La casa creció como también las necesidades y las amenidades. A pie de las ventanas nos hicimos de un pequeño jardín de plantas de ornato y hasta un aguacate que cultivaste en un vaso con agua primero y después trasplantaste al jardín del comedor en donde quedaba la mesa con el camino bordado verde que desde Chiapas habías traído y que siempre me encantó. Llegaron las flores, el aguacate y una cannabis que hiciste crecer para darnos compañía y para que se hicieran amigas de tu arbusto viajero.

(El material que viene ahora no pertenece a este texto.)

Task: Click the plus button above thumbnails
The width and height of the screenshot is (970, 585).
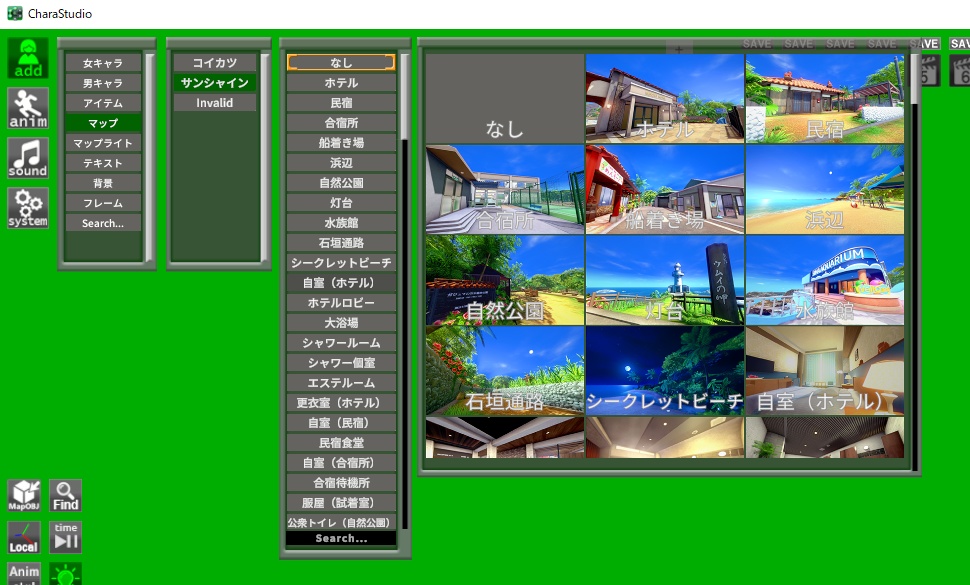Action: (x=678, y=49)
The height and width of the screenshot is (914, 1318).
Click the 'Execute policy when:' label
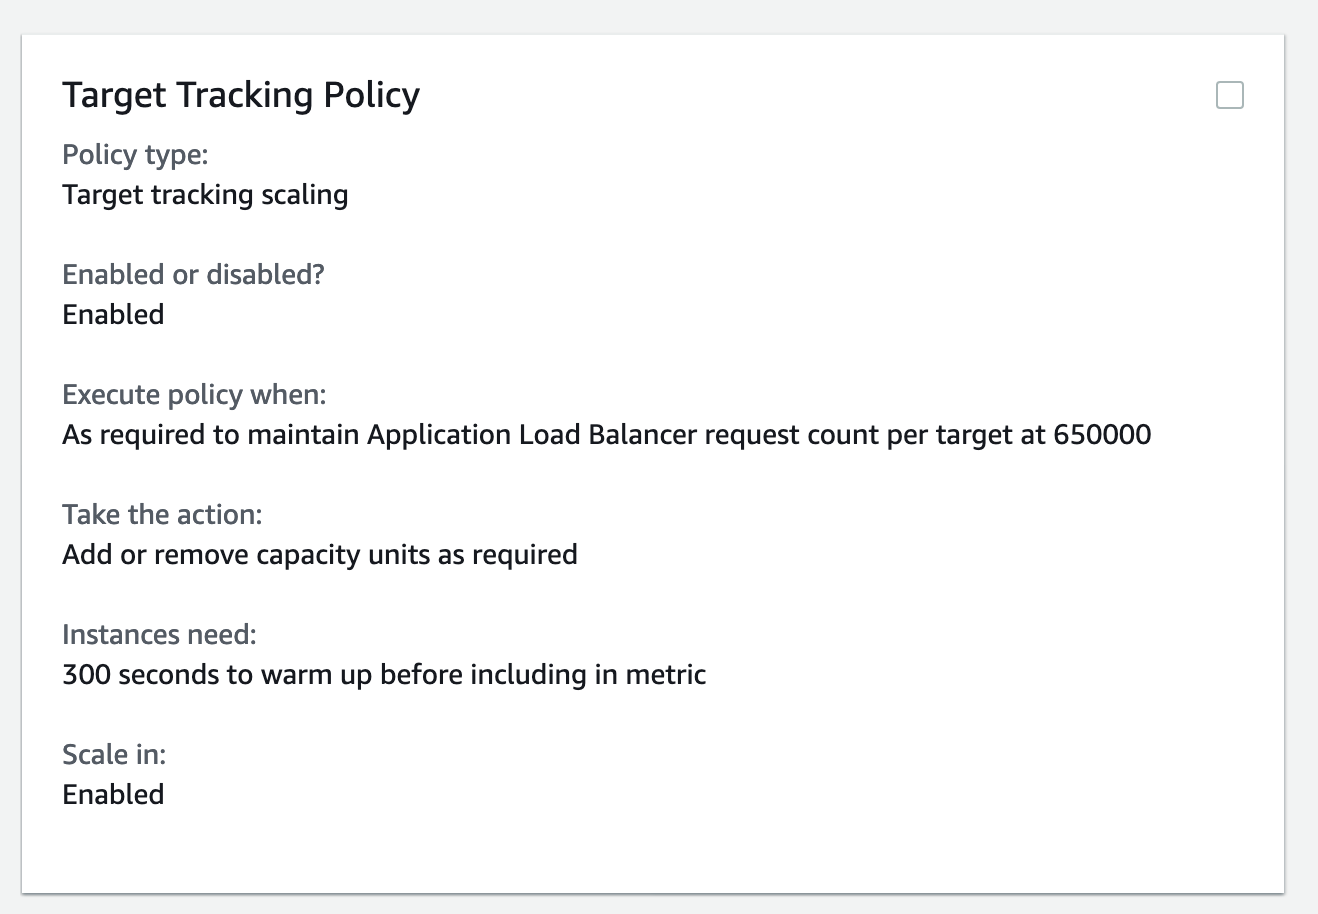coord(194,395)
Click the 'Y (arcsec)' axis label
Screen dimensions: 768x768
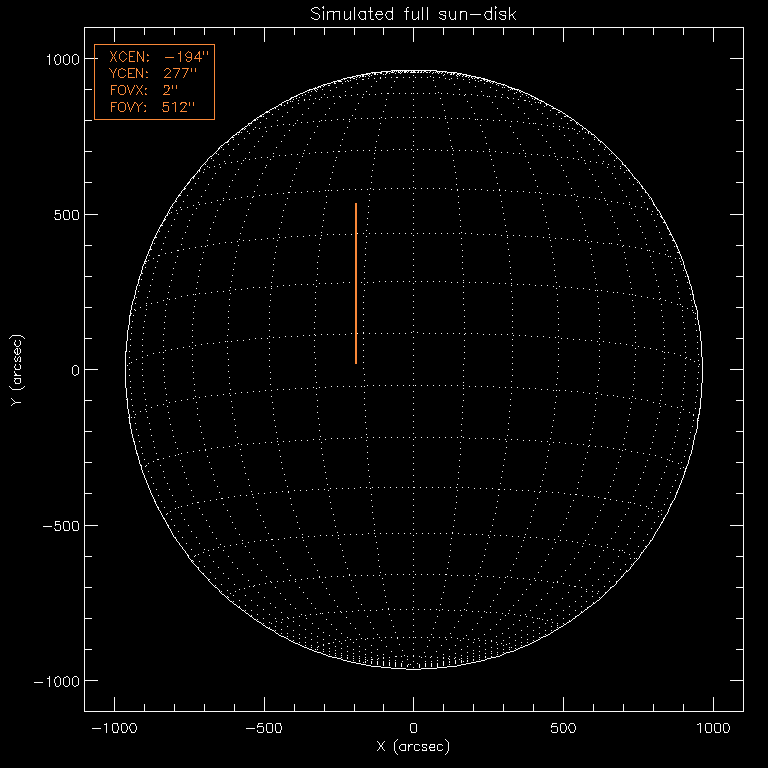pyautogui.click(x=17, y=370)
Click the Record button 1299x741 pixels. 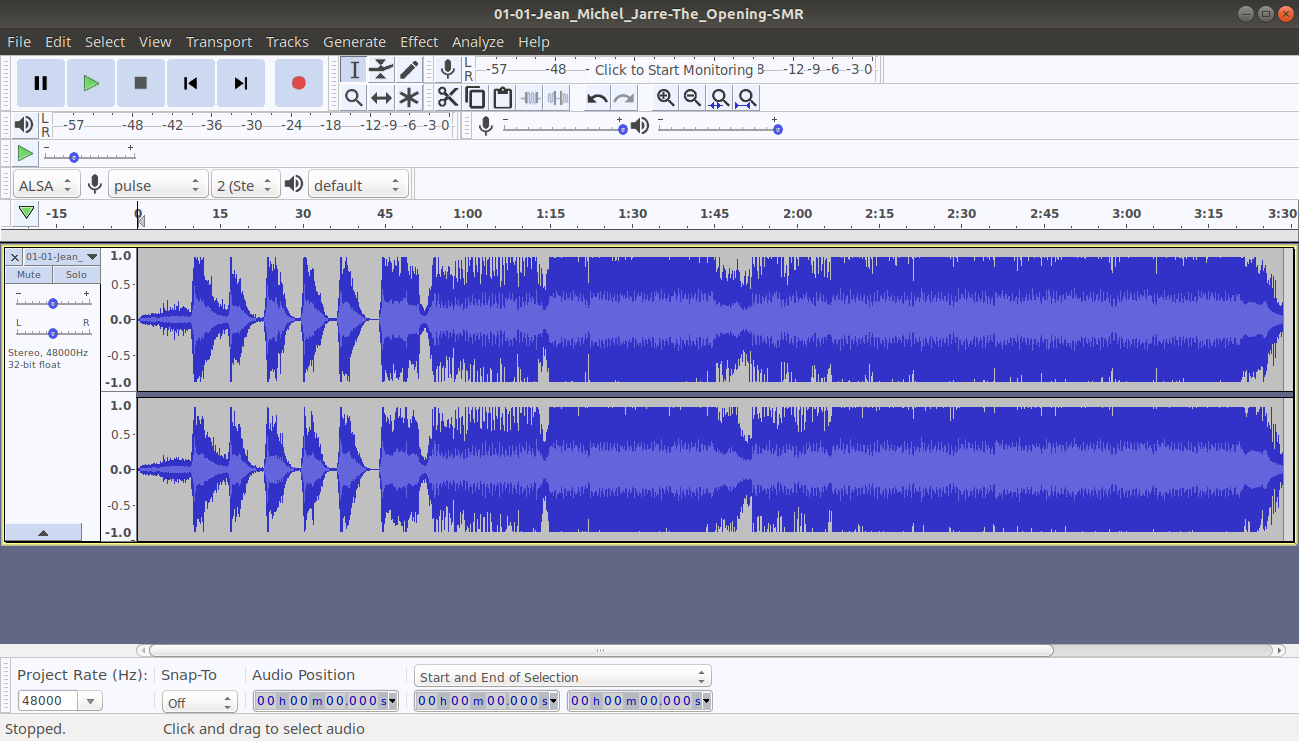coord(298,83)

Se fue el sueño y llegaron los recuerdos que habían estado guardados en los rincones de mi traicionera mente. Yo ya no estaba presente, me fugué en una noche sorda repleta de ruido y grillos estridulantes. Me acordé de la mesa, de las sillas, del bordado verde, del café y la cafetera, los cigarrillos, las plantas, las artesanías, el libro, las botellas, los pisos y tus conversaciones. Nada se había ido, tampoco estaba oculto, faltaba un momento prolongado de exilio y sentencia para acordarme de lo que había intentado olvidar. Nunca me fui de esa casa, nunca dejaste de existir, nunca en realidad dejé de ponerte atención. Nunca me deshice de tus manos ni de tus gestos ni del color de tu pelo ni del sombrero aquel que use en la boda aquella de la que, por cierto, al mes vino el divorcio.

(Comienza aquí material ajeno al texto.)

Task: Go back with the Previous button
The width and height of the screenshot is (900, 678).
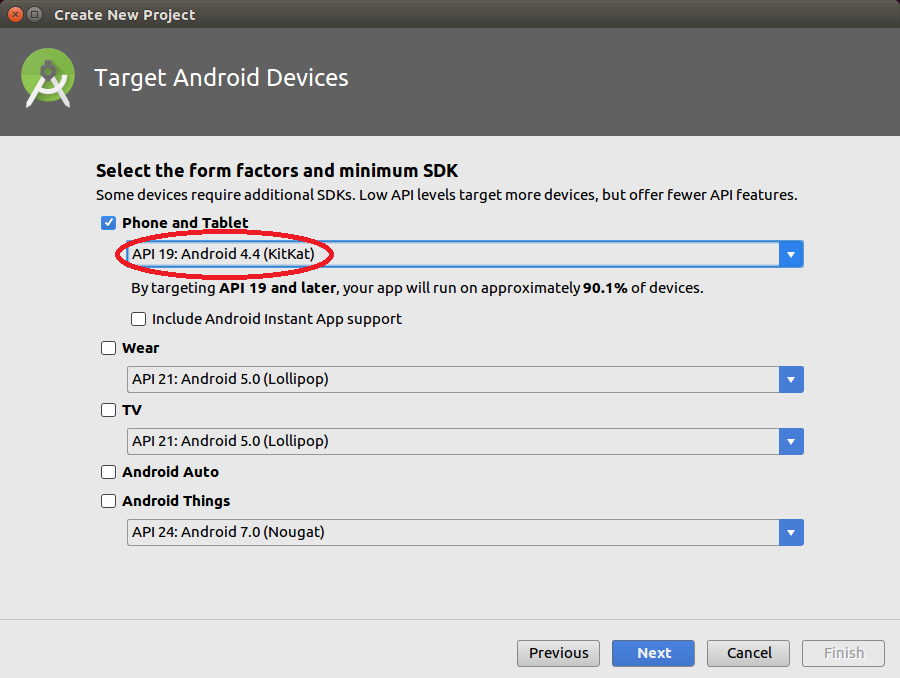Action: 558,653
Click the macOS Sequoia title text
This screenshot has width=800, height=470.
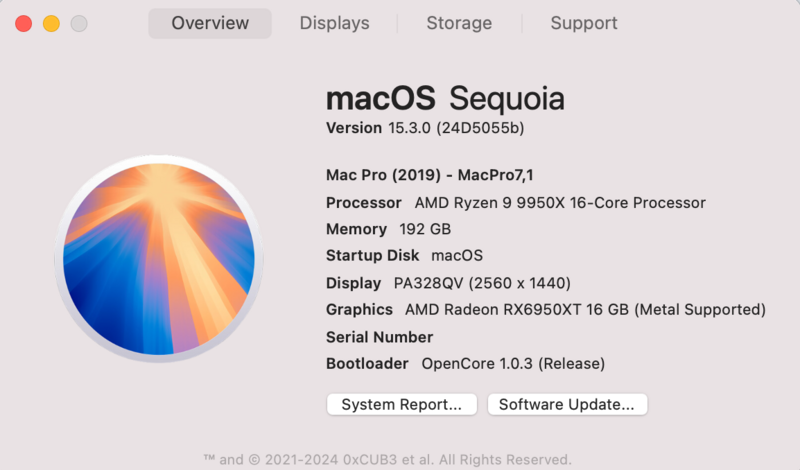pos(445,99)
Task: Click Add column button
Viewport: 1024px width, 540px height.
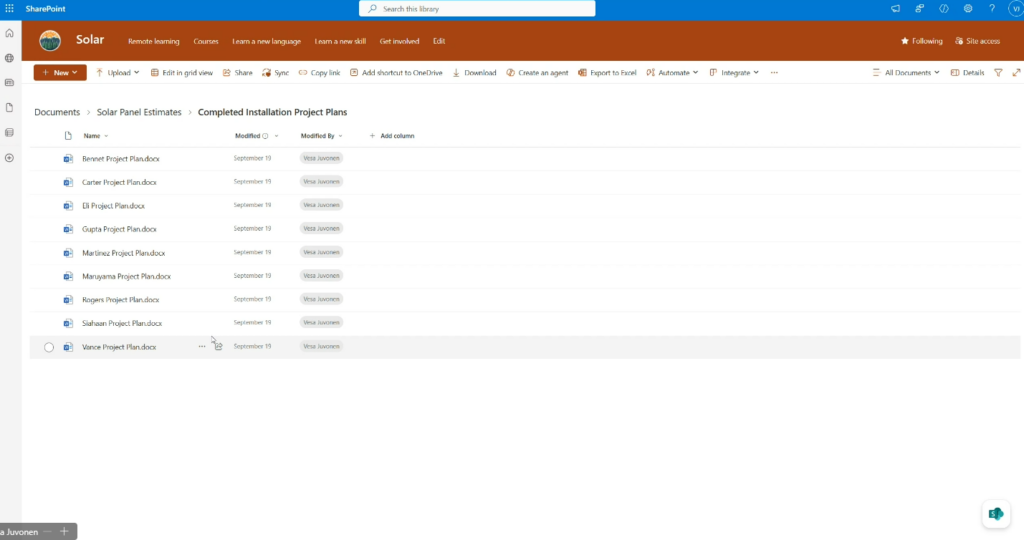Action: tap(392, 136)
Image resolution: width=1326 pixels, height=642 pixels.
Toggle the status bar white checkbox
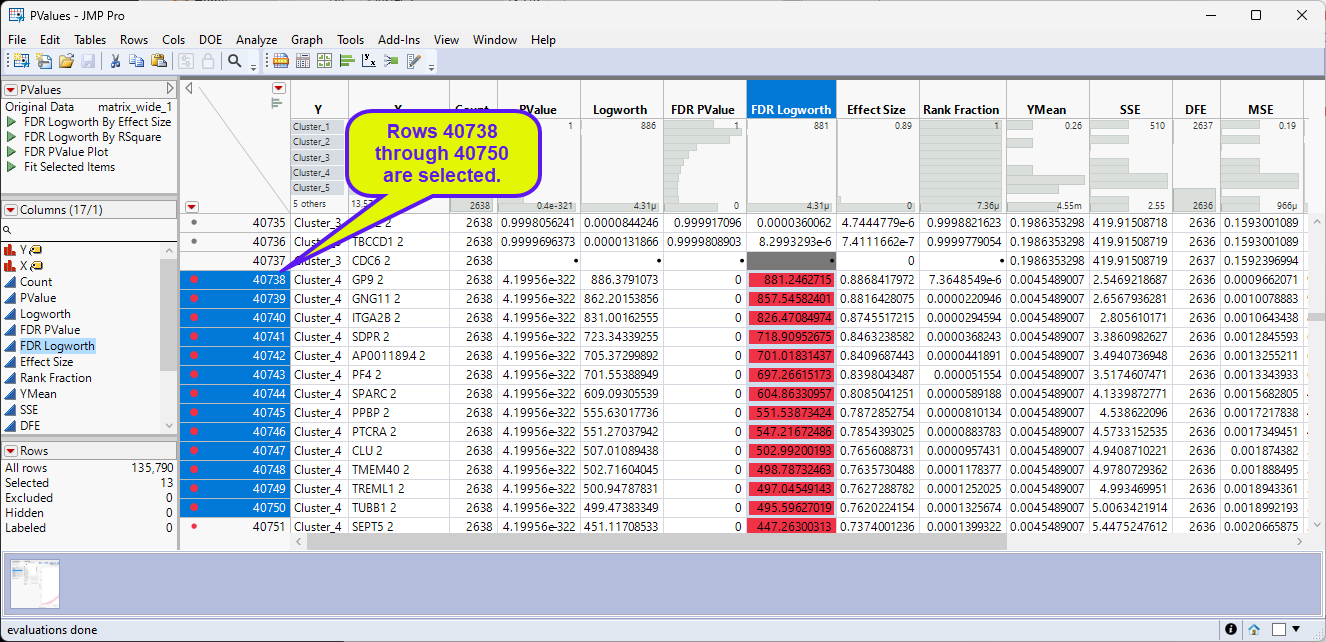(x=1278, y=630)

Me preocupé por encontrar a los muñecos de manta pintada con cabezas de coco, los retratos que tenía en aquel muro. Busqué la calavera, el libro, el sol, la rosa, la mano, el corazón, las jaras, el valiente, la muerte, tú... ¡Lotería!
Me encontré con tus fotos y tus cartas; y de pronto ahí estabas sonriéndome desde la ventana con tu taza de café y el mío cargado sobre la mesa con aquel bordado verde dándome los buenos días con el cigarrillo encendido. Un guiño y ya. Yo te sonreí.